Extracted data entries
═══

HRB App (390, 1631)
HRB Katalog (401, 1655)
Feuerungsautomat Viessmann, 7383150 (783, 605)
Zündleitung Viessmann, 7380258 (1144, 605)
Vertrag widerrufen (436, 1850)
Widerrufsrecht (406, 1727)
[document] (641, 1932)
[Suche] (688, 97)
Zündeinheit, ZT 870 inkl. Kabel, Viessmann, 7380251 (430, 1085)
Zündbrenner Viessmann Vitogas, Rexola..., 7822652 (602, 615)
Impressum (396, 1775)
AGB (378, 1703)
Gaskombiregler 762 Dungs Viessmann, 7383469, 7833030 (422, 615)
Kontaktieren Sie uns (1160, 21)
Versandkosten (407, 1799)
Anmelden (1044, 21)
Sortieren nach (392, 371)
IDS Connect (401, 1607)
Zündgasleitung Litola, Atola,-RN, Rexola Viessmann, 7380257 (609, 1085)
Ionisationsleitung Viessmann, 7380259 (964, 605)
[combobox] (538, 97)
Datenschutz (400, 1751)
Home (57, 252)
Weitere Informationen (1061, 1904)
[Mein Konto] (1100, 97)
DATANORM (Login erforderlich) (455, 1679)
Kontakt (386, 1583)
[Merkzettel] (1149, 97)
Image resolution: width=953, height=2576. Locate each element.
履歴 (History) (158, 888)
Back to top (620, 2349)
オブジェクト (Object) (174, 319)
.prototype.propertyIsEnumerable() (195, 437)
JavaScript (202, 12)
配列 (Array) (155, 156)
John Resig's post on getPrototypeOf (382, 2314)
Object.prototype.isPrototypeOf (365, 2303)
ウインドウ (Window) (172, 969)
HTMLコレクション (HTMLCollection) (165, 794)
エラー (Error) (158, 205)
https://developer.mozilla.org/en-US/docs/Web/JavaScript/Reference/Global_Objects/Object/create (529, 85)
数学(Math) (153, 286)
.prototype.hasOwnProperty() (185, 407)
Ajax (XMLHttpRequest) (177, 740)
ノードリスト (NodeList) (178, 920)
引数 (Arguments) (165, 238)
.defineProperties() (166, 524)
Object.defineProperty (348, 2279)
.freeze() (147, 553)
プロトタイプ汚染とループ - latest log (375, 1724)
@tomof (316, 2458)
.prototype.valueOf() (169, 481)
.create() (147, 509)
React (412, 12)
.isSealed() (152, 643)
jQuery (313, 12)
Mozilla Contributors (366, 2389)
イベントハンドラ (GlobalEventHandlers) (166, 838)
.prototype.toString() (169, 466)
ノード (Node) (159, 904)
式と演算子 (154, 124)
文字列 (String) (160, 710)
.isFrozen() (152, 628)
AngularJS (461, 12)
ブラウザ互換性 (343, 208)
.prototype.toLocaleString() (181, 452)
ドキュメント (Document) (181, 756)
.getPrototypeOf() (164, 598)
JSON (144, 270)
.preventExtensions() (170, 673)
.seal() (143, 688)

═══

ABOUT THIS TASK — If a line in the records above contains the string "Viessmann", copy that line out.

COMPLETED TASK —
Feuerungsautomat Viessmann, 7383150 (783, 605)
Zündleitung Viessmann, 7380258 (1144, 605)
Zündeinheit, ZT 870 inkl. Kabel, Viessmann, 7380251 (430, 1085)
Zündbrenner Viessmann Vitogas, Rexola..., 7822652 (602, 615)
Gaskombiregler 762 Dungs Viessmann, 7383469, 7833030 (422, 615)
Zündgasleitung Litola, Atola,-RN, Rexola Viessmann, 7380257 (609, 1085)
Ionisationsleitung Viessmann, 7380259 (964, 605)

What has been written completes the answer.